WHAT IS EXPECTED
Please copy exactly the lines from the one containing "Open the Birthdays alert dropdown" to the end of the entries, both included, and nothing else. Omit every picture.

DATA SUPPLIED
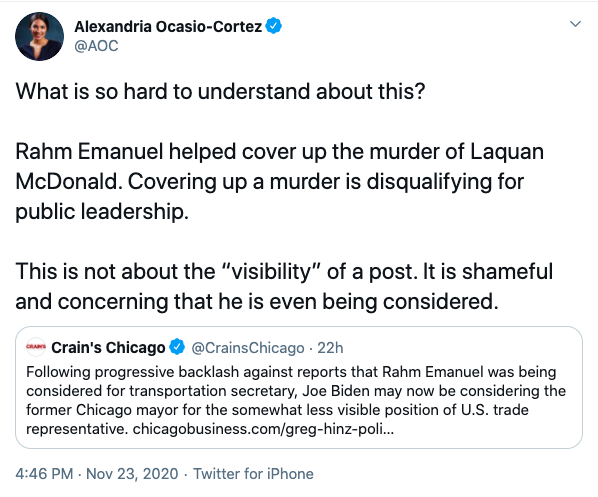The height and width of the screenshot is (497, 598).
Task: Click the Crain's Chicago account name
Action: pyautogui.click(x=108, y=347)
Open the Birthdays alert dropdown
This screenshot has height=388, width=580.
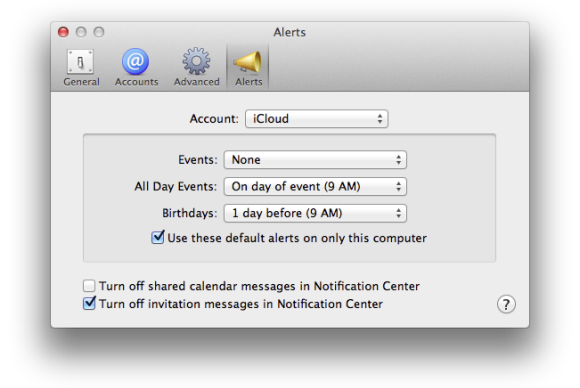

EXERCISE RESPONSE
Open the Birthdays alert dropdown
This screenshot has height=388, width=580.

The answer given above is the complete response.